It was in some ways, an open secret: kept widely, but still, somehow, closely. Phillips used to say that if he ever crossed the line, he’d be arrested the next day, because so many people knew who he was. This group included members of the local police department, who would occasionally help him on his raids by leaving notes in a bottle in a certain tree stump, notifying him of where and when security patrols would pass by his targets.
The Fox was not universally adored—you can find letters to the editor in the newspaper on both sides of the issue—but for three whole decades, his secret never found its way into the hands of people who would prosecute him. He was even caught by the police twice, read his rights, but never charged.
“There were sometimes where he had to break windows on companies to put a sign in, or throw a skunk juice in there, and he would leave a money order to repair the window,” says Jim Spring.
After his famous raid on the offices of US Steel, he heard that the odor of the effluent he poured on the carpet had made the secretary feel nauseous, so he sent her flowers.
Over time, the Fox’s raids became lower profile, and he dropped out of the limelight.

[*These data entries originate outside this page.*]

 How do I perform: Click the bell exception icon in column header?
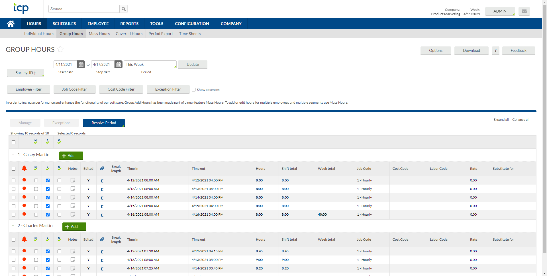click(24, 168)
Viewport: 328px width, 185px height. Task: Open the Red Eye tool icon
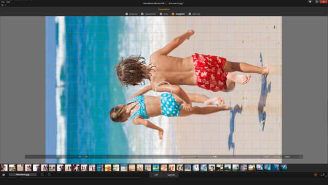tap(190, 14)
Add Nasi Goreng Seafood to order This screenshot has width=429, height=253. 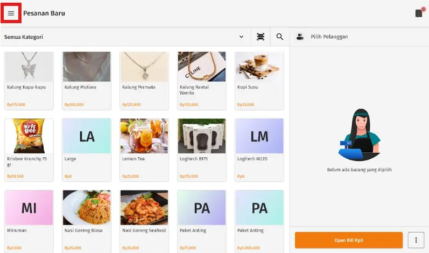[144, 221]
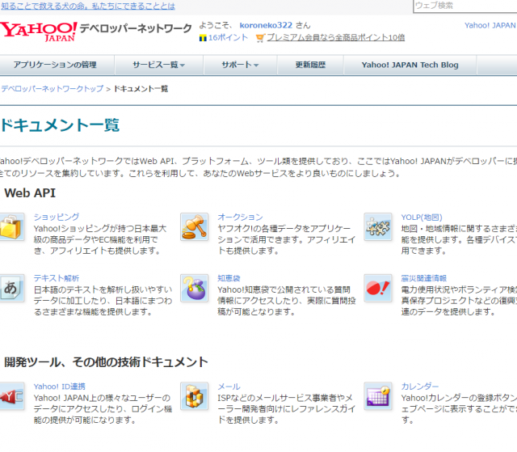Click the Calendar icon

tap(377, 396)
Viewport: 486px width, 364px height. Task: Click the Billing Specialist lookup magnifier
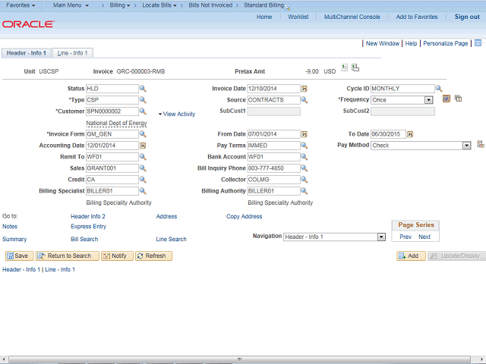tap(143, 191)
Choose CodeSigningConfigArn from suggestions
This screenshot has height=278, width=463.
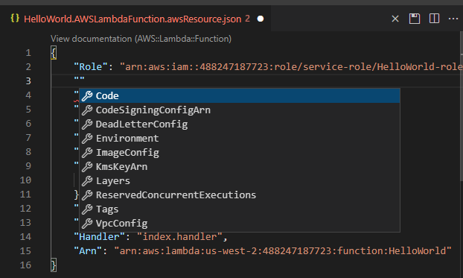[240, 110]
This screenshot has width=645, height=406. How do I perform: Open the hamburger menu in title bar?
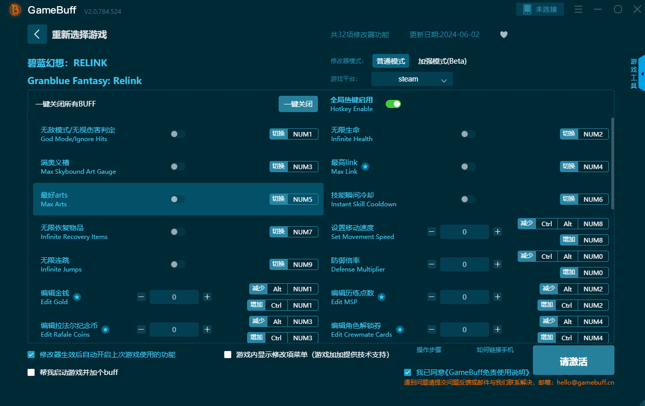(578, 9)
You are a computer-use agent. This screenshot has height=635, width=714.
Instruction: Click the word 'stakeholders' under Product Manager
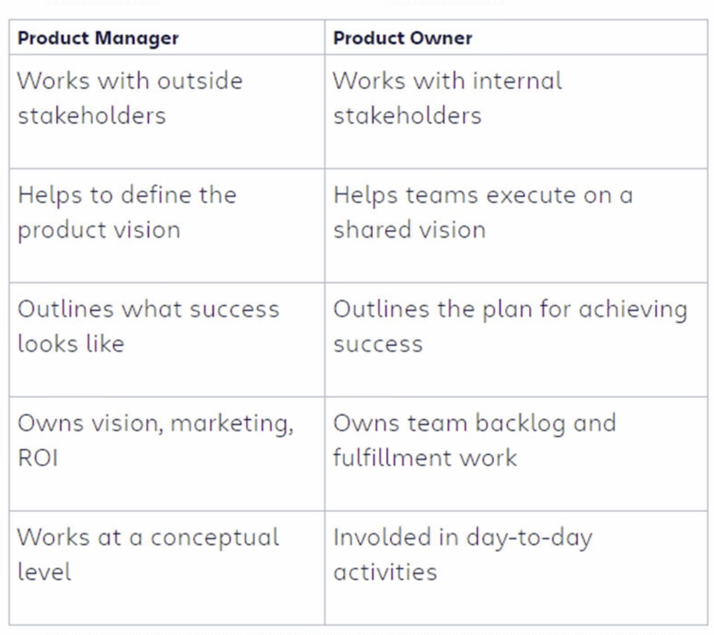point(92,115)
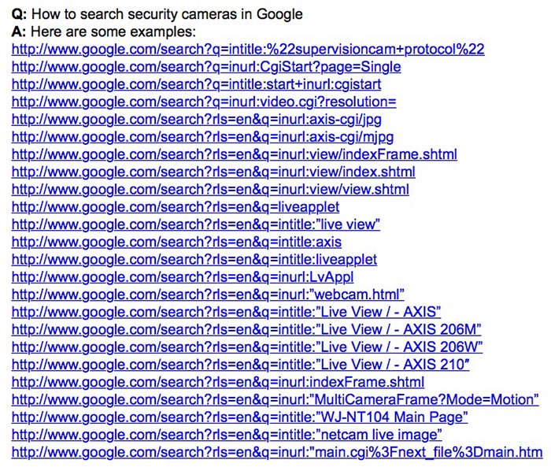Open the "Live View / - AXIS 210" link

click(x=240, y=365)
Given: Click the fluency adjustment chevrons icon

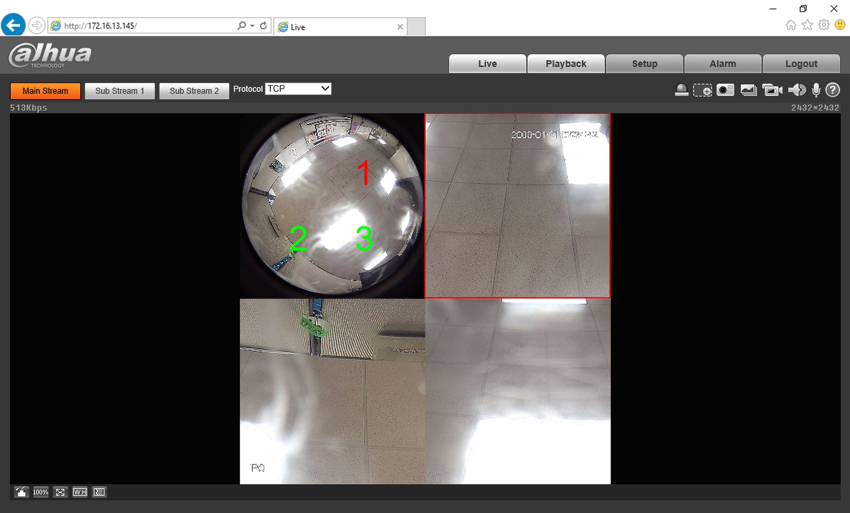Looking at the screenshot, I should click(x=99, y=492).
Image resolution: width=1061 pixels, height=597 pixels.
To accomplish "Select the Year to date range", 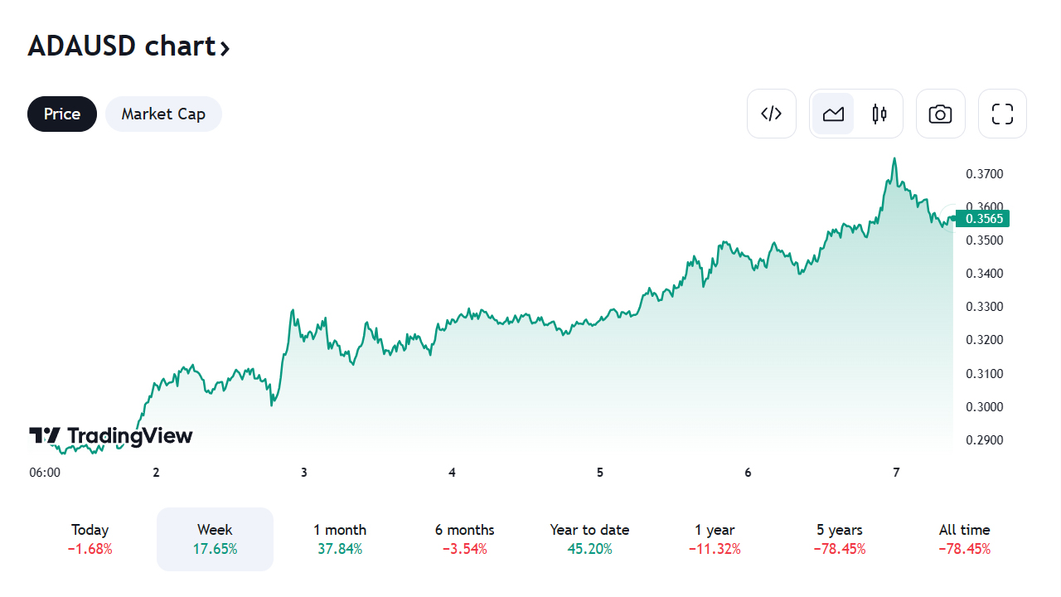I will coord(589,539).
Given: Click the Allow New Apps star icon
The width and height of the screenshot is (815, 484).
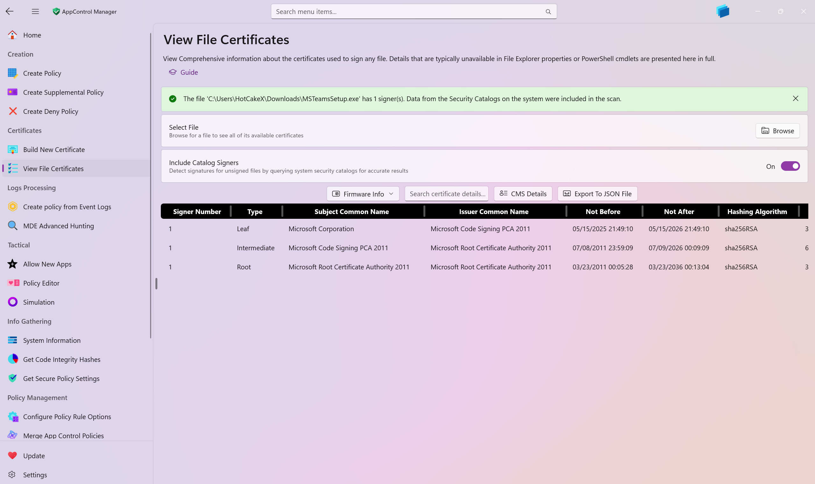Looking at the screenshot, I should coord(12,264).
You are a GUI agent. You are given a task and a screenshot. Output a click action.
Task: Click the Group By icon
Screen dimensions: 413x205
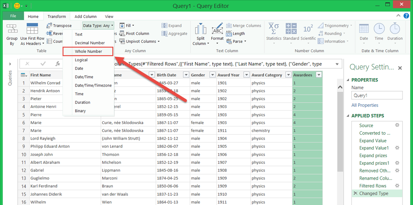point(12,29)
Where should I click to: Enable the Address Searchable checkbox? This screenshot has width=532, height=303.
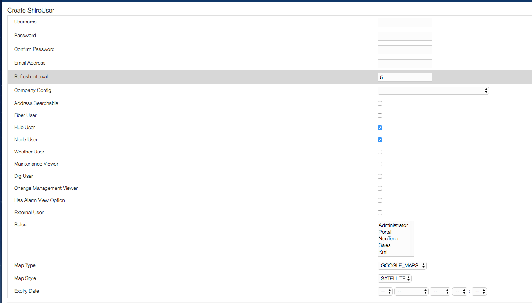[379, 103]

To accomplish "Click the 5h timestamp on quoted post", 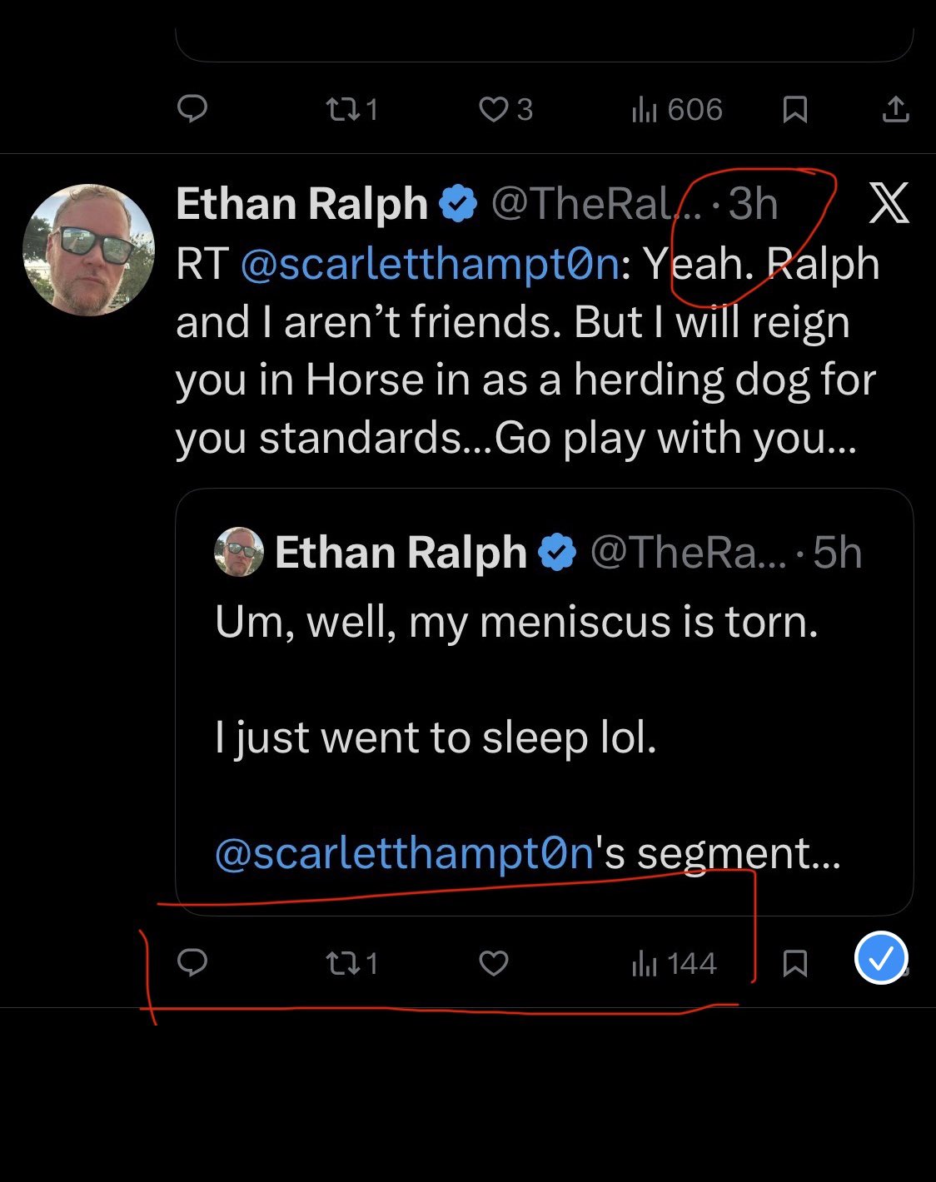I will tap(837, 553).
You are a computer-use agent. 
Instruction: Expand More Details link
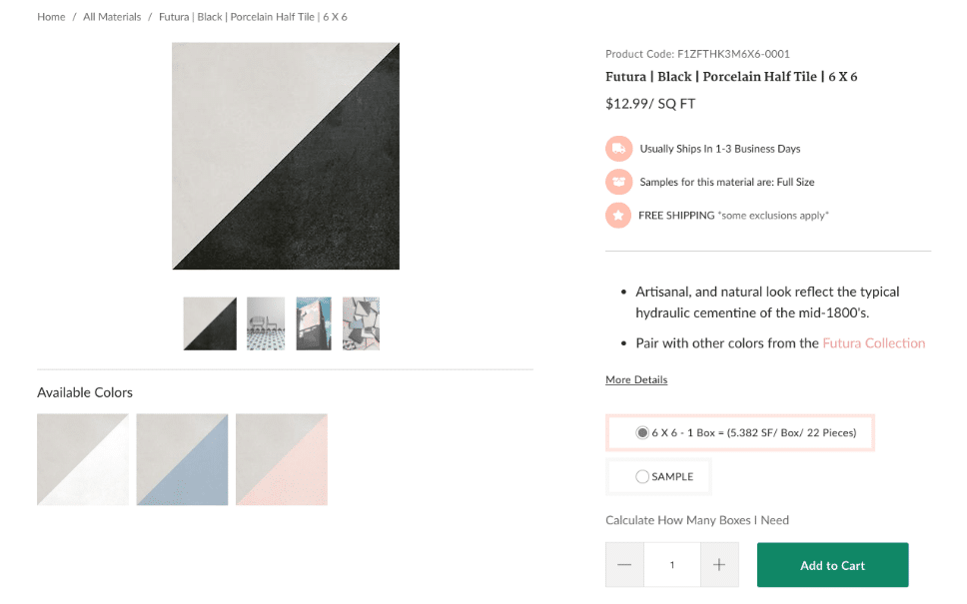point(636,380)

But Jim Spring and Nancy Spring-Epley still remember the last raid they helped their uncle with, in 1988. They crossed a river, broke a window, and squirted a syringe-full of a chemical used in stink bombs into the headquarters of some small-time polluter.
Once he got back home from the caper, Jim Spring says he was shaking, couldn’t sleep and had to get himself a glass of scotch. “I remember thinking, ‘I’m married, I have a mortgage. There’s no way I can deny any of this.’” He recalls. “This is no longer a fun thing a teenager does with Uncle Jim; this is what adults do to fight corruption.”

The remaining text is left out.